We like to create a database that stores CHARs as "UTF16-LE", but literally ALL (!) collations listed with -l say they are incompatible with "UTF-16LE". So what is the magic trick...?

asked 05 Mar '15, 05:16

mkarg's gravatar image

mkarg
31224
accept rate: 0%


AFAIK, in SQL Anywhere neither CHAR nor NCHAR data types can use UTF-16 to store values.
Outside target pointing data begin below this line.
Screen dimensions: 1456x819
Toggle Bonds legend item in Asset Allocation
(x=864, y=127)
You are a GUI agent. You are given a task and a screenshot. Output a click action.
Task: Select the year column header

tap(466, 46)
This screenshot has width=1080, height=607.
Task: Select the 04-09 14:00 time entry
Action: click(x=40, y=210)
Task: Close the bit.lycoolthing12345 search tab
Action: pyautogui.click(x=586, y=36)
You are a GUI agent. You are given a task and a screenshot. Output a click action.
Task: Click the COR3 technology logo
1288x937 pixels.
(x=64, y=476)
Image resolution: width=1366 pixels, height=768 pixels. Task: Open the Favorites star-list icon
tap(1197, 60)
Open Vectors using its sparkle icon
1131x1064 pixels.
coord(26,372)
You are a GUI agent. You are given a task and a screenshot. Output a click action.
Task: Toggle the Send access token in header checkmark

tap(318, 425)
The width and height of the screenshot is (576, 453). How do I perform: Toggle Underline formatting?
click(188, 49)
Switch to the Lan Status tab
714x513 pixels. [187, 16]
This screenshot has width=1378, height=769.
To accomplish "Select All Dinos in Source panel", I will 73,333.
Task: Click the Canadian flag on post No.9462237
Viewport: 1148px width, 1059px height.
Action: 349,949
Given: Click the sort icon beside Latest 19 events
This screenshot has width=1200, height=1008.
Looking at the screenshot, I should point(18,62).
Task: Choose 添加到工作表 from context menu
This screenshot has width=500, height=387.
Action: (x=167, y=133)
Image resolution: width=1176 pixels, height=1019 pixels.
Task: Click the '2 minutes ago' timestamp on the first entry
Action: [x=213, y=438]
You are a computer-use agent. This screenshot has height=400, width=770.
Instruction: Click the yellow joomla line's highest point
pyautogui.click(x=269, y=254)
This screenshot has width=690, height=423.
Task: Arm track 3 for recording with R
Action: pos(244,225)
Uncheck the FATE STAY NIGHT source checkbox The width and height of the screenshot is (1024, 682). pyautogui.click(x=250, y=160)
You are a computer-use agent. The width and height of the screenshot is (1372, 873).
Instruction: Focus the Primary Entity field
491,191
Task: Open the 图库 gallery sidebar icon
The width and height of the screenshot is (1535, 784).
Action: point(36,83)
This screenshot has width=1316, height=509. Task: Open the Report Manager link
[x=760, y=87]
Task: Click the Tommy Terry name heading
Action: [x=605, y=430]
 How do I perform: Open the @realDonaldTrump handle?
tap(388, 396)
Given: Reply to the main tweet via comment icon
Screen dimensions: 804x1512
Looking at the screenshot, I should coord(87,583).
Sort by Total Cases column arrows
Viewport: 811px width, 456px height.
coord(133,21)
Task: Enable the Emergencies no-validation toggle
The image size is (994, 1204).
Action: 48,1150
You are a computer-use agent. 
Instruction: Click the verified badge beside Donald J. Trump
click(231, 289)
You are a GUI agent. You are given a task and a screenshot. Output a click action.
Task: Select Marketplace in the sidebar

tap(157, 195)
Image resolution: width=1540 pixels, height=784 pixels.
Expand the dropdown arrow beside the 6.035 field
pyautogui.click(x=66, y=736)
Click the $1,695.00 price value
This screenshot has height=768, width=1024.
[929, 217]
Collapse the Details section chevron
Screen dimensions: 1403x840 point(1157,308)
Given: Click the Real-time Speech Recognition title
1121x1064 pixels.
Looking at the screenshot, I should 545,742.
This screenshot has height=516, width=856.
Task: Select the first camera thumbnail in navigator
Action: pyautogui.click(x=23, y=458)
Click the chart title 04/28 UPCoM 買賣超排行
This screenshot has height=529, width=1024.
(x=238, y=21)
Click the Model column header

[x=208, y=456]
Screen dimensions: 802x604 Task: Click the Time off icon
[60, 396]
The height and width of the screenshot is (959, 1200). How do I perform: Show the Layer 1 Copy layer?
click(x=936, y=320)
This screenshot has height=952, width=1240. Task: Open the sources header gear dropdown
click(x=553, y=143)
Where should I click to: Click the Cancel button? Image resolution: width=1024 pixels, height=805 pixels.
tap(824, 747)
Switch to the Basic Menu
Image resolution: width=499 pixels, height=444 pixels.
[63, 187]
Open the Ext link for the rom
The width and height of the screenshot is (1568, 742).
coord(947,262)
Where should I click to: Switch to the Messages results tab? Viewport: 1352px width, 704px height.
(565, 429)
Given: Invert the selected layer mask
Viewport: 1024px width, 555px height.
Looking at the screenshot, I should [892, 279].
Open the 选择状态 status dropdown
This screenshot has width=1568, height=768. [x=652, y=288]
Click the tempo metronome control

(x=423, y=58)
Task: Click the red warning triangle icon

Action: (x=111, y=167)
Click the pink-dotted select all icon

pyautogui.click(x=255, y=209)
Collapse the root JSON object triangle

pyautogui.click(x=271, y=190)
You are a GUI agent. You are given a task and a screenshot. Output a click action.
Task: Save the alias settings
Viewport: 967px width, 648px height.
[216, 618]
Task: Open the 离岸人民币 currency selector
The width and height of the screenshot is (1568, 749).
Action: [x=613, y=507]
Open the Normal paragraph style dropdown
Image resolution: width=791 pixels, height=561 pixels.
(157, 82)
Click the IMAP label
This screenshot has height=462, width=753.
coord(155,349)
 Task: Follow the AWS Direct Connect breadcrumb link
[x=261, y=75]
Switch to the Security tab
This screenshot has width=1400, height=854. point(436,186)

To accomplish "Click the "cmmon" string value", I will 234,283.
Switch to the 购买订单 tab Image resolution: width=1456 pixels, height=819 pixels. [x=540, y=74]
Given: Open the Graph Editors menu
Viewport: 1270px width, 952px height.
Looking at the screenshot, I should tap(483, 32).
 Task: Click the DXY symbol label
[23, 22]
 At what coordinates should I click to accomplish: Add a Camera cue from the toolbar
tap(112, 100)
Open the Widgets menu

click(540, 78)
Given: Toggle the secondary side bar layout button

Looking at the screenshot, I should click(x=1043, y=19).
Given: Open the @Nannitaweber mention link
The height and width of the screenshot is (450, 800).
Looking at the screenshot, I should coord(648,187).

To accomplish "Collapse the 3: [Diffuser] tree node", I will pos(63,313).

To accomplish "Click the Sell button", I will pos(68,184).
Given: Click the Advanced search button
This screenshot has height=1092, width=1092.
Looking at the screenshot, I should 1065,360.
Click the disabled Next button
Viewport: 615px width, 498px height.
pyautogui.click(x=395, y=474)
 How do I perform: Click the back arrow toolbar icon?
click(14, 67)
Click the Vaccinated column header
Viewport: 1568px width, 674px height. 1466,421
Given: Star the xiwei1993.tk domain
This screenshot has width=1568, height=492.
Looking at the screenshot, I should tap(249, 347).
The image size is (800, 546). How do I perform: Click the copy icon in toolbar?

When using UNICODE you are restricted to UTF-8 (which will often need much lesser storage) - in contrast to say, MS SQL Server using UTF-16 for NCHAR data IIRC.

Cf. the qoute from the doc topic "International languages and character sets":

Unicode support SQL Anywhere supports Unicode as follows:

  • Client support for UTF-16 in SQL Anywhere client libraries for ODBC, OLE DB, ADO.NET, and JDBC
  • NCHAR data types for storing Unicode character data in UTF-8
  • CHAR data types can use UTF-8 encoding

(Note: I may be mixing - as usually - the terms "character sets"/"encodings"/"collations"...)

permanent link

answered 05 Mar '15, 07:47

Volker%20Barth's gravatar image

Volker Barth
31.3k312458674
accept rate: 32%

edited 05 Mar '15, 07:48

And remeber to define any char columns in a way like: varchar(5 char) to get 5 chars and not 5 bytes, which might be too small for 5 UTF-8 chars.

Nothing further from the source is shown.